Cette logique de l’abstraction permet d’établir des équivalence entre toutes choses, des œuvres d’art et des pommes de terre, des gestations pour autrui et des chaussures, fabriquer des bombes et soigner des gens. Cette mise en équivalence se fait à travers l’argent qui est la représentation matérielle de la valeur économique.

Les logiques de l’abstraction et de la mise en équivalence forment la raison pour laquelle le capitalisme est aveugle à toute dimension écologique et à toutes considérations de respect pour la vie humaine et animale.

En effet, le capitalisme ne peut exister et réaliser son programme A-M-A’ qu’à condition de faire disparaître la réalité de toutes choses derrière son double calculable qu’est la valeur économique.

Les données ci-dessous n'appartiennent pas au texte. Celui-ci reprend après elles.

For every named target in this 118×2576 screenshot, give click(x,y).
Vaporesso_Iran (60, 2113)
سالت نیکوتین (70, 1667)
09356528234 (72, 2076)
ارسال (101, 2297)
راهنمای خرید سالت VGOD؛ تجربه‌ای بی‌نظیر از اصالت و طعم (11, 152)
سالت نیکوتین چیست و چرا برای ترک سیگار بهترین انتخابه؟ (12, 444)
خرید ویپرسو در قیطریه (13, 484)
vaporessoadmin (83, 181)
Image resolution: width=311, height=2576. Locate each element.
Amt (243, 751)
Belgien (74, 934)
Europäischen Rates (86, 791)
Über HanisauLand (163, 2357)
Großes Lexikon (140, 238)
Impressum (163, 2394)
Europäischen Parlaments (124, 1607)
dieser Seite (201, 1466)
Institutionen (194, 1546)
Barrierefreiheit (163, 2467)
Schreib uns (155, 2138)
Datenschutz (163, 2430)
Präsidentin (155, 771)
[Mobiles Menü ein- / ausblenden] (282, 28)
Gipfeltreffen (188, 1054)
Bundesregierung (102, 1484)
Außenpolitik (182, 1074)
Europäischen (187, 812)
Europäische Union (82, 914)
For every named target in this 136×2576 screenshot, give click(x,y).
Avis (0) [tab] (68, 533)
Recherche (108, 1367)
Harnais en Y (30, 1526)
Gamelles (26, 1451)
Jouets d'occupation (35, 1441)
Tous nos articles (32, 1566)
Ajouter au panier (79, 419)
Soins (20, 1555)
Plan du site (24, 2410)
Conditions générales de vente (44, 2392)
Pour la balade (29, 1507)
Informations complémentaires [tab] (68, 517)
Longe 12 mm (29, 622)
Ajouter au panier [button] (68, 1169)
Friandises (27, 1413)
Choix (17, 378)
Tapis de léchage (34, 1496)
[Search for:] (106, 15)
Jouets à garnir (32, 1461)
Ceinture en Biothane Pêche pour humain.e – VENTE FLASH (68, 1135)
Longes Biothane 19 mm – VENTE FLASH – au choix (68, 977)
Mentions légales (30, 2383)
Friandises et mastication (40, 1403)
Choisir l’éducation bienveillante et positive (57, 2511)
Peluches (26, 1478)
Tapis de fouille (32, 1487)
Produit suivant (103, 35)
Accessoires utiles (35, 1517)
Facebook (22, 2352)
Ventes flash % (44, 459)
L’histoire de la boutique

C’est ainsi que lorsqu’une plage est exploitable pour des activités touristiques, elle possède une valeur économique. Si elle n’est pas exploitable économiquement, elle n’a pas de valeur. Elle peut servir de dépotoir.

Les agents du capitalisme n’agissent pas en considérant le réel des choses, mais en considérant un double du réel qui est la valeur économique qu’ils lui attribuent. Quand on comprend cela, on comprend, pour paraphraser le géographe Andréas Malm, pourquoi les agents du capitalisme agissent à l’intérieur de la zone critique comme des fous furieux.

Ils y agissent, comme l’écrit Karl Marx, en épuisant la terre et les êtres humains.

En effet, dans le régime capitaliste, les femmes et les hommes ne déterminent pas les besoins élémentaires qu’ils voudraient satisfaire par leur activité. Au contraire, leur niveau de subsistance est décidé par ceux qui achètent leur force de travail pour la transformer en plus-value et qui donc sont décidés à en minimiser le prix pour maximiser la plus-value.

Le travail capitaliste n’est pas une activité humaine transformatrice de la nature extrahumaine, permettant d’assurer la reproduction et l’épanouissement de la vie humaine. Le travail capitaliste met en péril les travailleuses, les travailleurs et la nature extrahumaine, dans le but d’accumuler du capital.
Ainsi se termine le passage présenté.